Can you carry on the forum post below about building a vacuum chuck with a gasket, picking up right after its final sentence?

──────── QUOTED TEXT

Yes you are right about the expense of HDPE. But since I have it, I make use of it. I have used Corian and wood as well. My gasket material is 1/4" diameter. There is no adhesive to hold it in place. I use a 1/4" round nose (core box) bit at .150" depth. This allows for the part to be cut to sit flat on what you refer to as the chuck. it also makes it easier to replace should it get damaged. I tried the foam tape with adhesive and found that the work piece sometimes doesn't pull down flat to the chuck. This can reduce the amount of contact surface that helps hold the cut part in place. If you noticed in my pics, you can see that I cut vacuum tracks out from the supply hole to increase the flow of vacuum/suction. 

The accuracy of the cut depends on what your project part is and what it will be used for. For what I am doing I need to maintain a tight tolerance but for the non business application this may not be necessary.

────────────────
──────── RECORDED INFORMATION

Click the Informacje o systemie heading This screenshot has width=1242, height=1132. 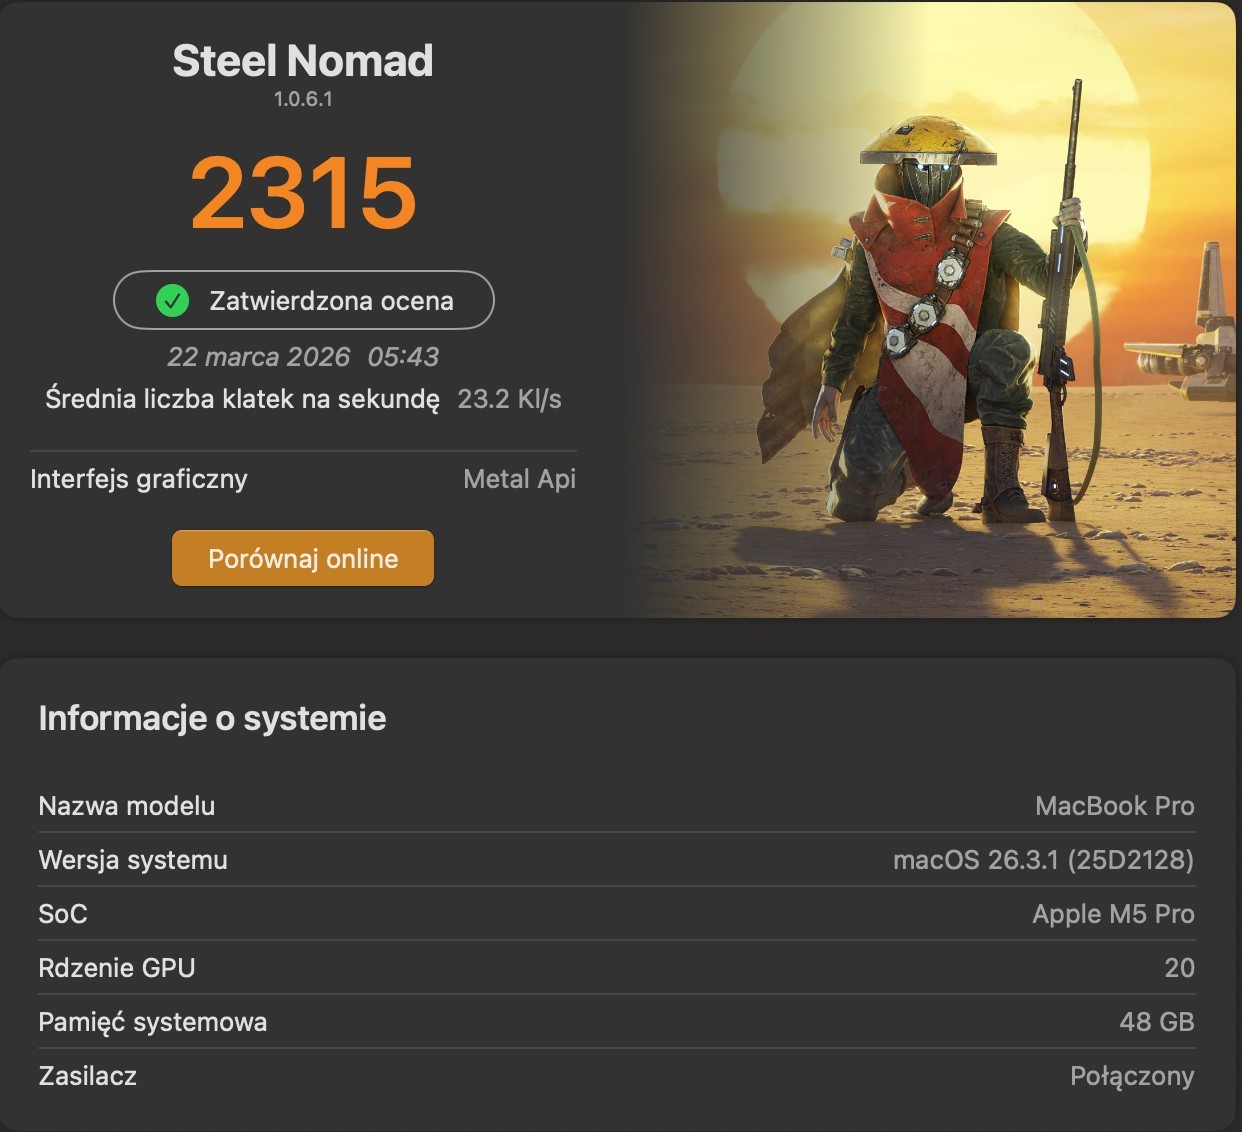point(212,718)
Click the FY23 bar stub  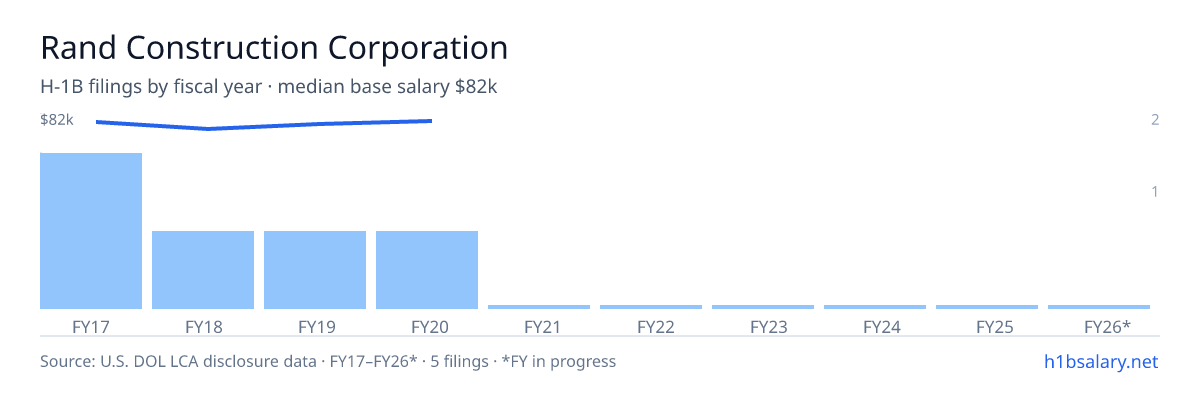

────────────────

### FINAL ANSWER
One thing that I have also done is to apply the gasket material to both sides of the chuck plate. When the vacuum is applied it pulls to the table as well as the part you are trying to hold down, eliminating the need to screw the chuck down. This may be helpful for you or any of the forum members that want to use this type of hold down system.

Good luck to all that want to experiment with this system.


----------



## hawkeye10 (Jul 28, 2015)

Charley and Jim y'all have done a lot of work on helping me and others understand this.

Thanks

PS- I still don't don't understand about using a vacuum pump or an air compressor and how it's done. I have a 30 gallon air compressor and air brush air compressor.


----------



## CharleyL (Feb 28, 2009)

Don,

The vacuum pump that I am presently using is an old RobinAir pump that I've had for about 45 years. I had originally bought it to do refrigeration service work, but with the new refrigerants now in use they aren't compatable with the oil in this pump so it is no longer a good pump for refrigeration and has had to be replaced. So it has been here and just taking up space on the shelf, until I started this project. I added an air filter to the intake, in the hope of trapping any debris (like saw dust) to keep it out of the vacuum pump.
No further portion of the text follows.